→ Your objective: I'd like the data beneath this line reproduced exactly, without any of its images.

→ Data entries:
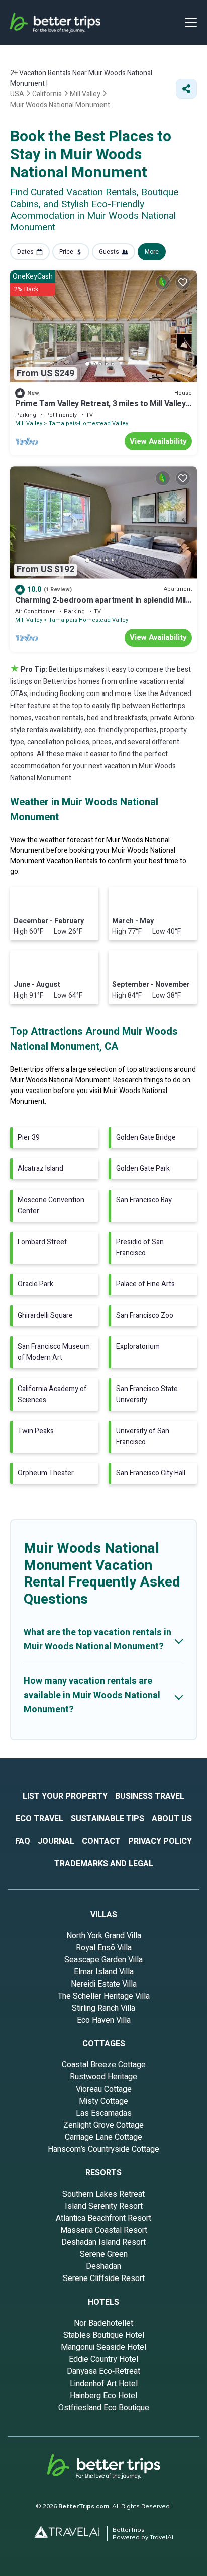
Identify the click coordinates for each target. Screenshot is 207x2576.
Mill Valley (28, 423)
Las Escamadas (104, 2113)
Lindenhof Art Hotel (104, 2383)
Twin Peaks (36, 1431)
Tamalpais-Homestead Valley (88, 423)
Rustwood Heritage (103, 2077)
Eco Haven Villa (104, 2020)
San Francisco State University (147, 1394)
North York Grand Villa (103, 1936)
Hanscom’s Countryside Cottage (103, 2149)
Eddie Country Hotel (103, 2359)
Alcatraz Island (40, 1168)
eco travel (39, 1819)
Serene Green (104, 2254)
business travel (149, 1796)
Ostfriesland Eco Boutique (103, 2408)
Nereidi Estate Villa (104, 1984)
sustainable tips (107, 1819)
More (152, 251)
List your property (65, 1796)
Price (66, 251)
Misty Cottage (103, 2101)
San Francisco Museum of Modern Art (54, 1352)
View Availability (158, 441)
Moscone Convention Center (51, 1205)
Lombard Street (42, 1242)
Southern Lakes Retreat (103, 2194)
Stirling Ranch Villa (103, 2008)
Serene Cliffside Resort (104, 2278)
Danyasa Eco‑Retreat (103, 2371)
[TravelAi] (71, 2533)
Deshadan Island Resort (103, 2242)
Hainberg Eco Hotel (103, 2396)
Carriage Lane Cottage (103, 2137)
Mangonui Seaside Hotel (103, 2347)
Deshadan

→ Result for this exercise:
Identify the click coordinates for each target. Screenshot is 207x2576.
Mill Valley (28, 423)
Las Escamadas (104, 2113)
Lindenhof Art Hotel (104, 2383)
Twin Peaks (36, 1431)
Tamalpais-Homestead Valley (88, 423)
Rustwood Heritage (103, 2077)
Eco Haven Villa (104, 2020)
San Francisco State University (147, 1394)
North York Grand Villa (103, 1936)
Hanscom’s Countryside Cottage (103, 2149)
Eddie Country Hotel (103, 2359)
Alcatraz Island (40, 1168)
eco travel (39, 1819)
Serene Green (104, 2254)
business travel (149, 1796)
Ostfriesland Eco Boutique (103, 2408)
Nereidi Estate Villa (104, 1984)
sustainable tips (107, 1819)
More (152, 251)
List your property (65, 1796)
Price (66, 251)
Misty Cottage (103, 2101)
San Francisco Museum of Modern Art (54, 1352)
View Availability (158, 441)
Moscone Convention Center (51, 1205)
Lombard Street (42, 1242)
Southern Lakes Retreat (103, 2194)
Stirling Ranch Villa (103, 2008)
Serene Cliffside Resort (104, 2278)
Danyasa Eco‑Retreat (103, 2371)
[TravelAi] (71, 2533)
Deshadan Island Resort (103, 2242)
Hainberg Eco Hotel (103, 2396)
Carriage Lane Cottage (103, 2137)
Mangonui Seaside Hotel (103, 2347)
Deshadan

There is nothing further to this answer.